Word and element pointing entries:
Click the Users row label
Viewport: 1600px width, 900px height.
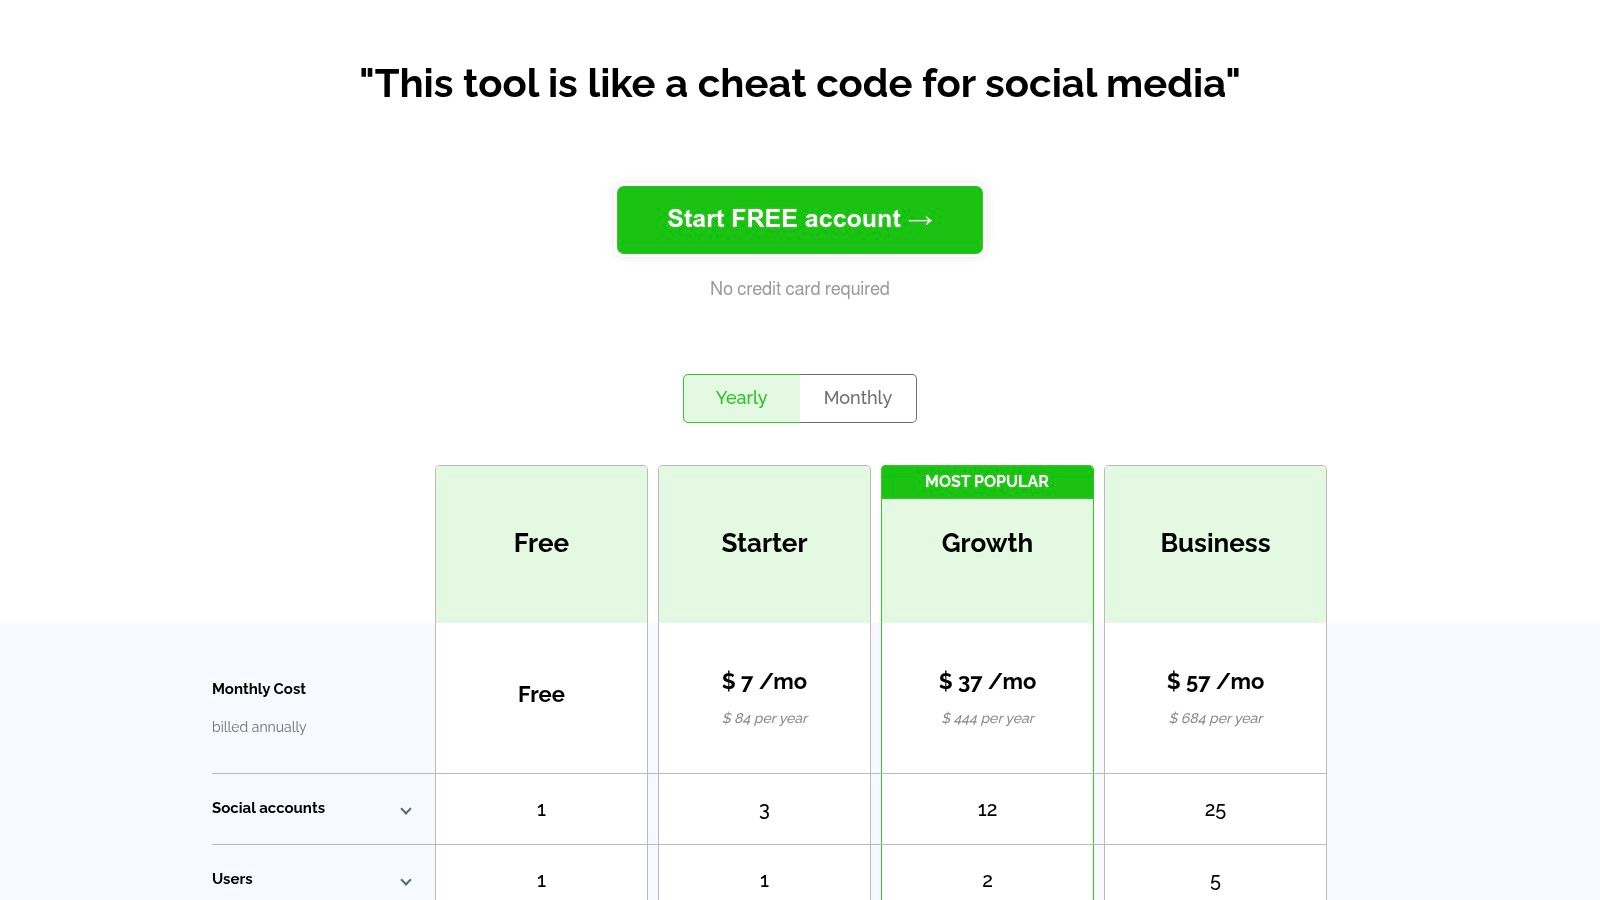coord(232,879)
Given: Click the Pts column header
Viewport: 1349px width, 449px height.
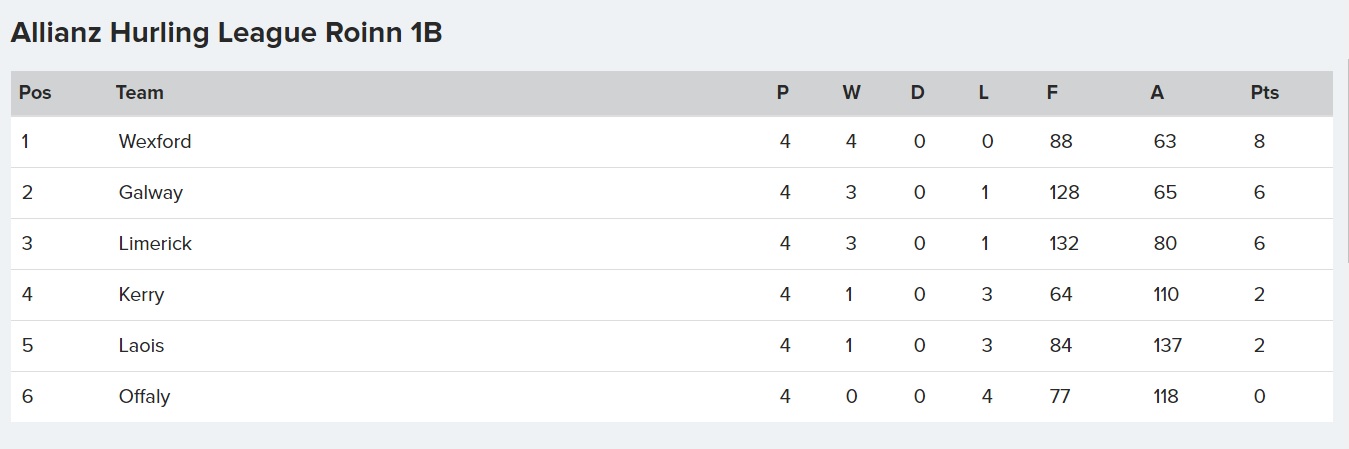Looking at the screenshot, I should [1264, 92].
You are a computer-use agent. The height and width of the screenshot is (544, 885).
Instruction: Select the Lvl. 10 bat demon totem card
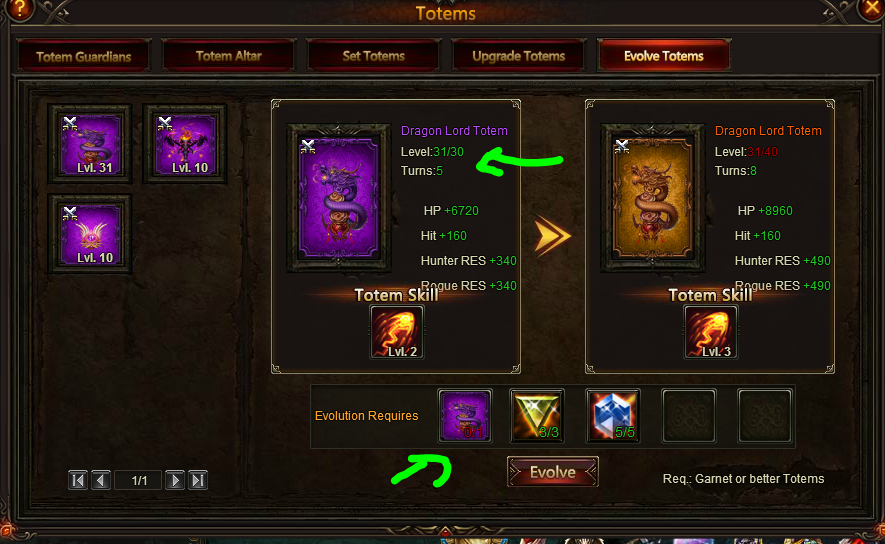point(185,144)
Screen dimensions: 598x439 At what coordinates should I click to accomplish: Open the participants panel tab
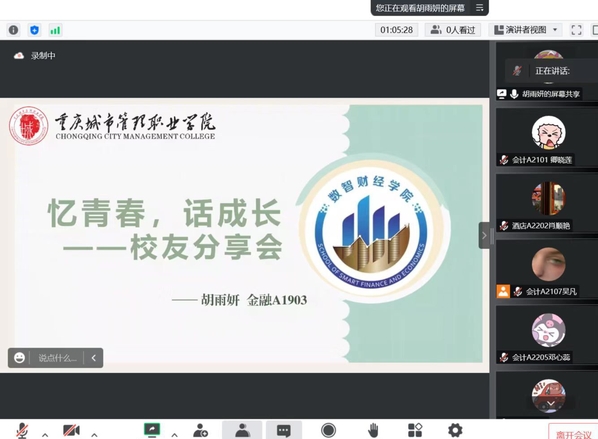click(242, 430)
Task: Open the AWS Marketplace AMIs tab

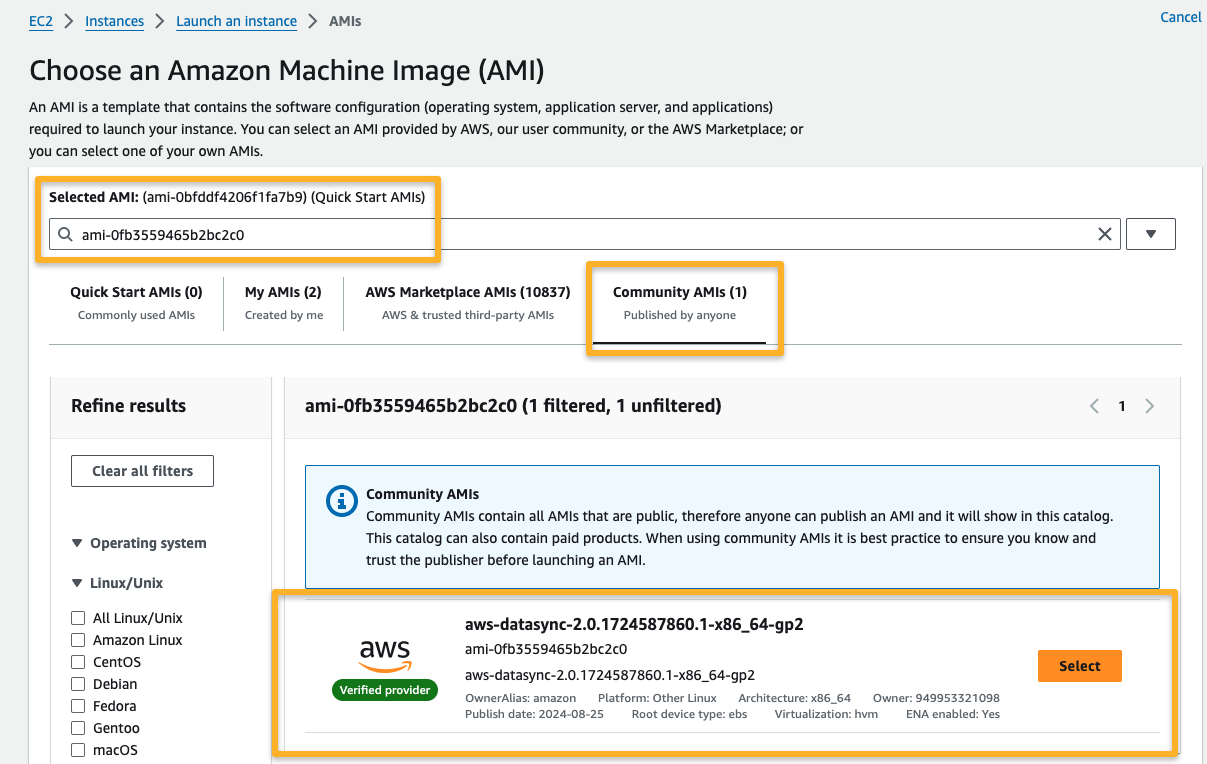Action: pyautogui.click(x=467, y=302)
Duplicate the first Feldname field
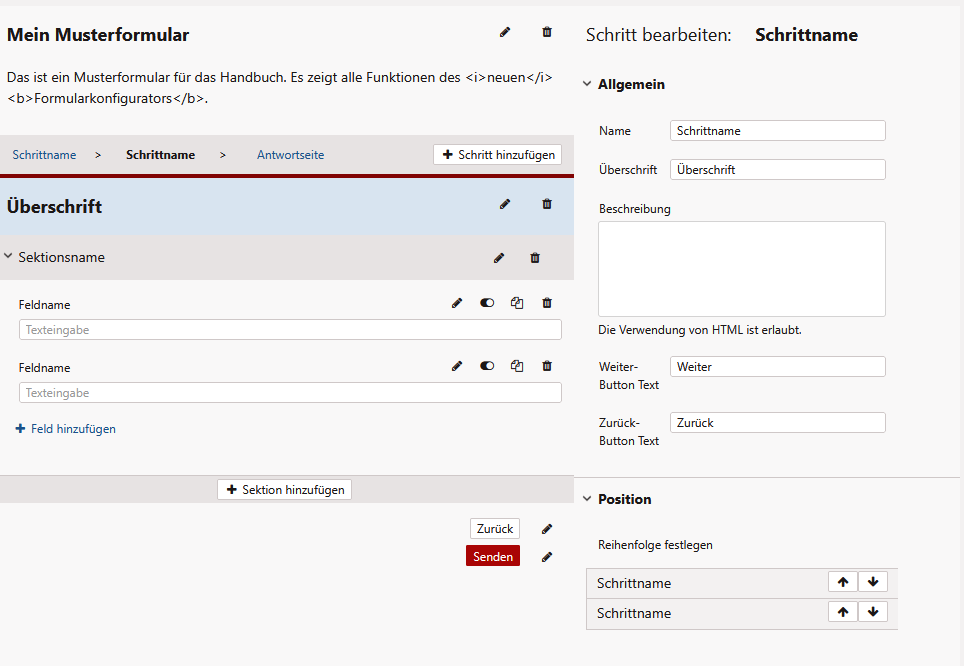Image resolution: width=964 pixels, height=666 pixels. point(517,303)
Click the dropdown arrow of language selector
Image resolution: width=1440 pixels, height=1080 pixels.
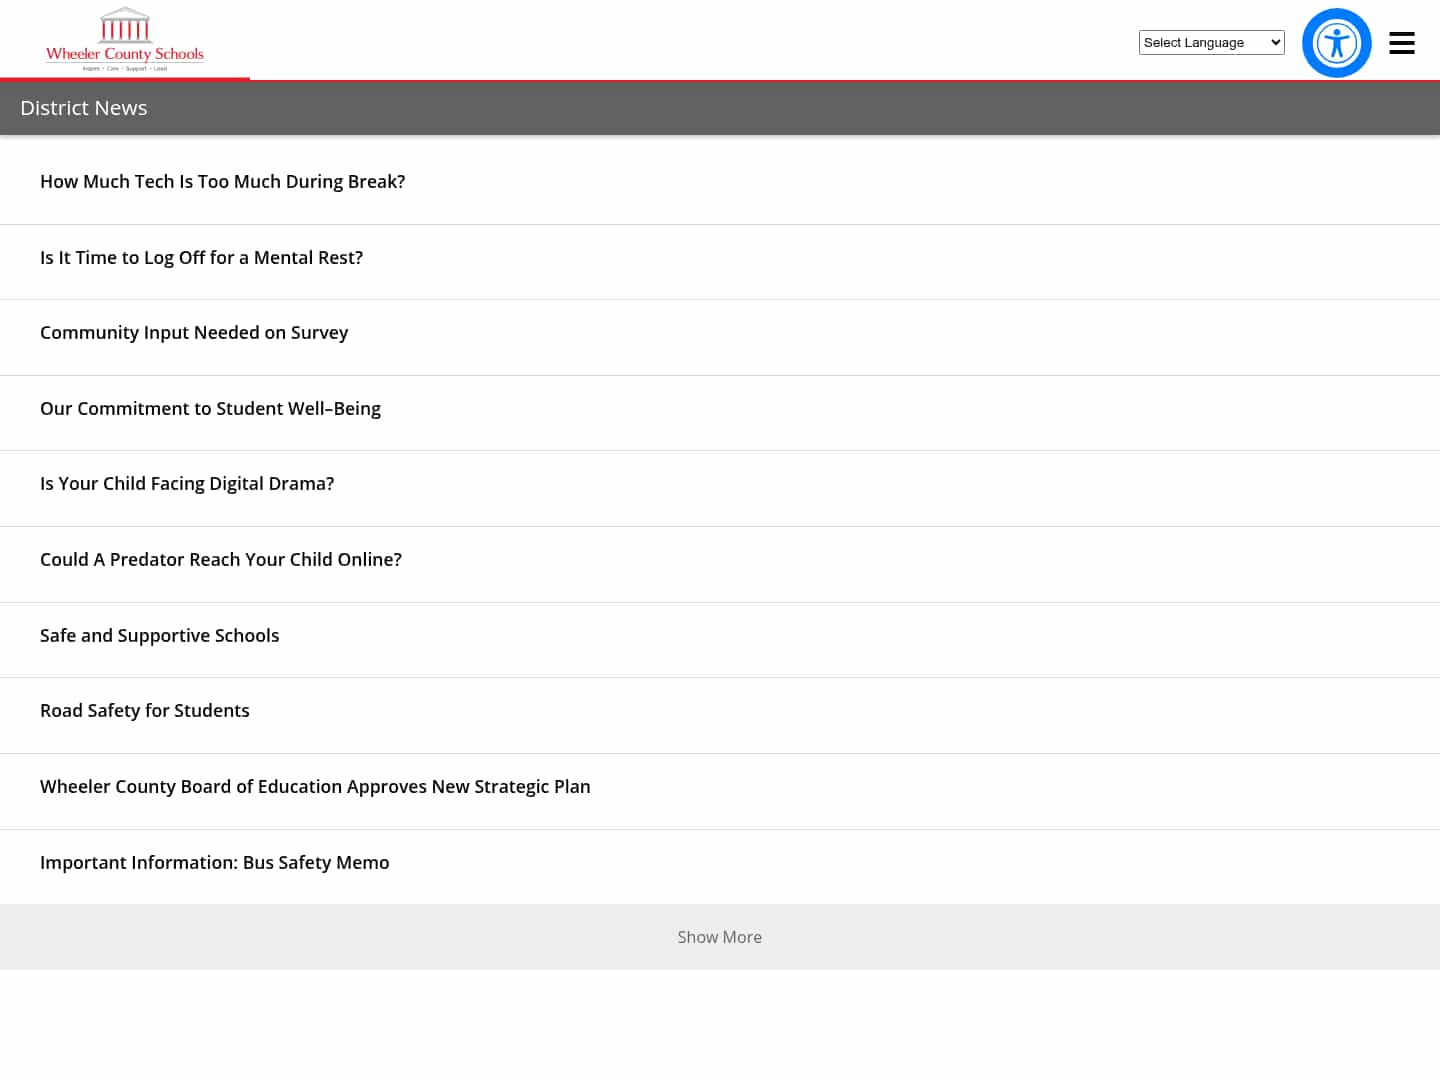coord(1275,42)

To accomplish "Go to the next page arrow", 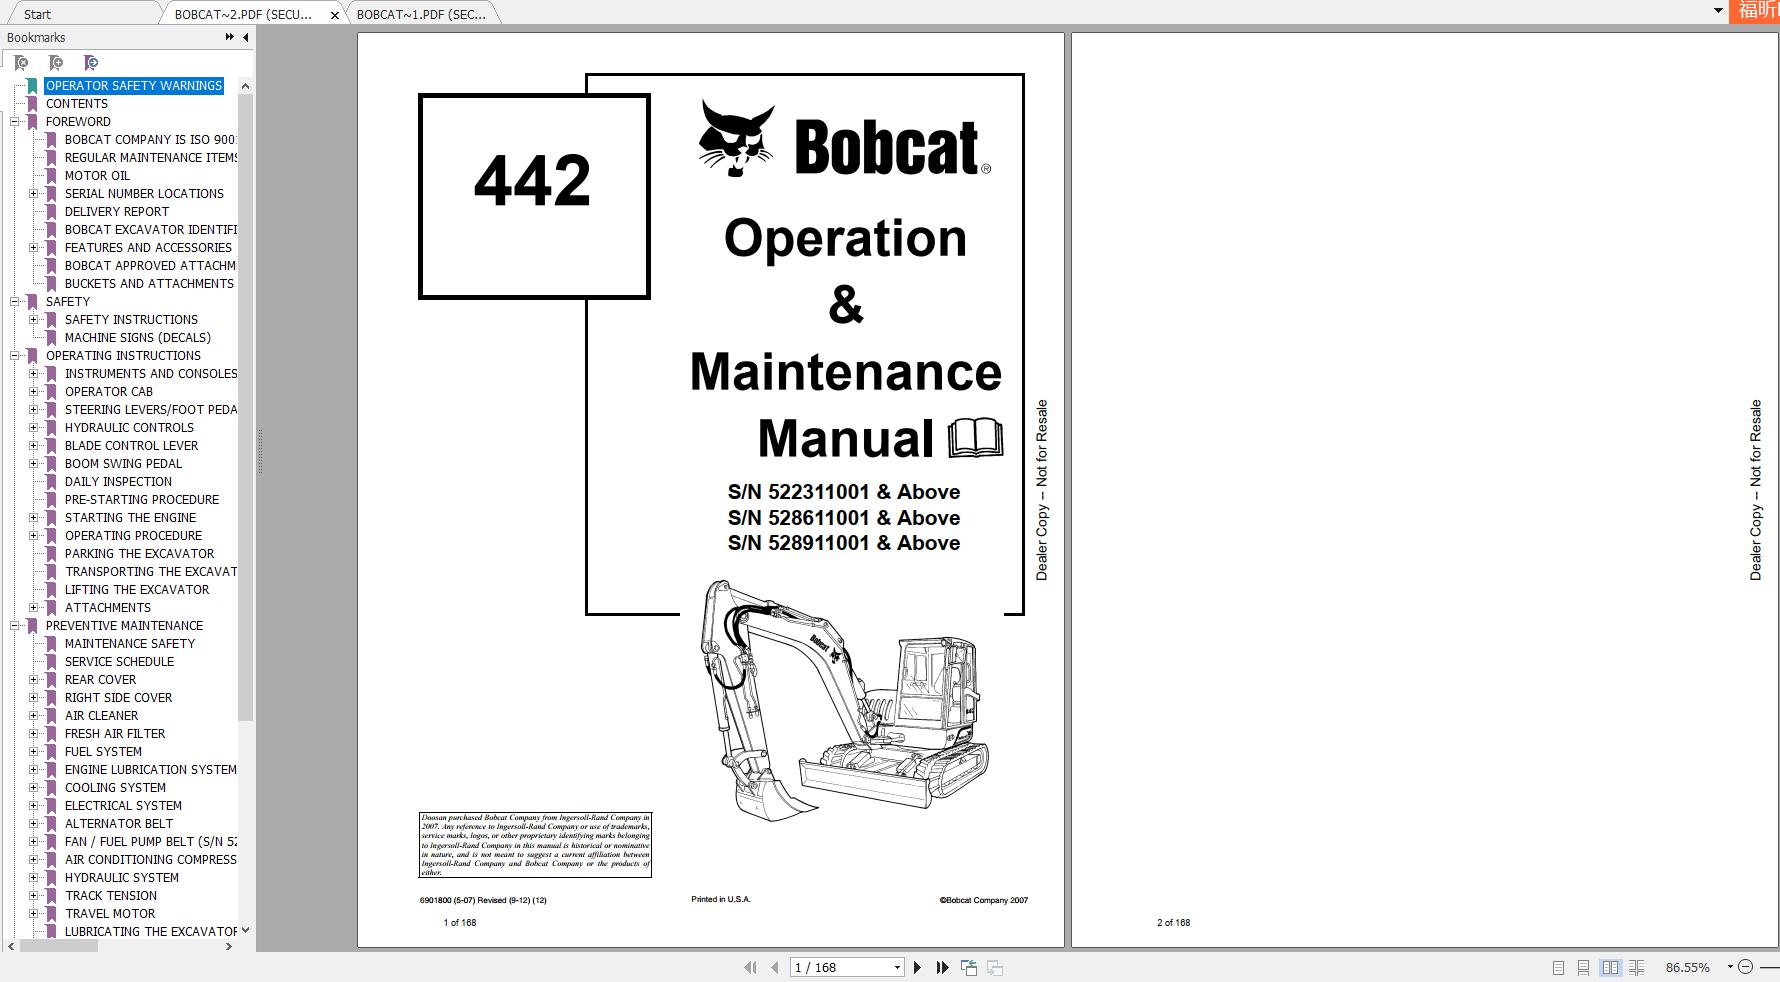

→ **TASK DIRECTIONS**
Recast the lines of the listing above as a Markdown table with the columns "Row" and "Listing line," numbering each row and skipping blank lines. Leave the pictures out.

→ **REPLY**
| Row | Listing line |
|---|---|
| 1 | Click the Users row label |
| 2 | Viewport: 1600px width, 900px height. |
| 3 | coord(232,879) |
| 4 | Given: Click the Pts column header |
| 5 | Viewport: 1349px width, 449px height. |
| 6 | Looking at the screenshot, I should [1264, 92]. |
| 7 | You are a computer-use agent. The height and width of the screenshot is (544, 885). |
| 8 | Instruction: Select the Lvl. 10 bat demon totem card |
| 9 | point(185,144) |
| 10 | Screen dimensions: 598x439 At what coordinates should I click to accomplish: Open the participants panel tab |
| 11 | click(242, 430) |
| 12 | Task: Open the AWS Marketplace AMIs tab |
| 13 | Action: pyautogui.click(x=467, y=302) |
| 14 | Duplicate the first Feldname field |
| 15 | Image resolution: width=964 pixels, height=666 pixels. point(517,303) |
| 16 | Click the dropdown arrow of language selector |
| 17 | Image resolution: width=1440 pixels, height=1080 pixels. |
| 18 | coord(1275,42) |
| 19 | To accomplish "Go to the next page arrow",  |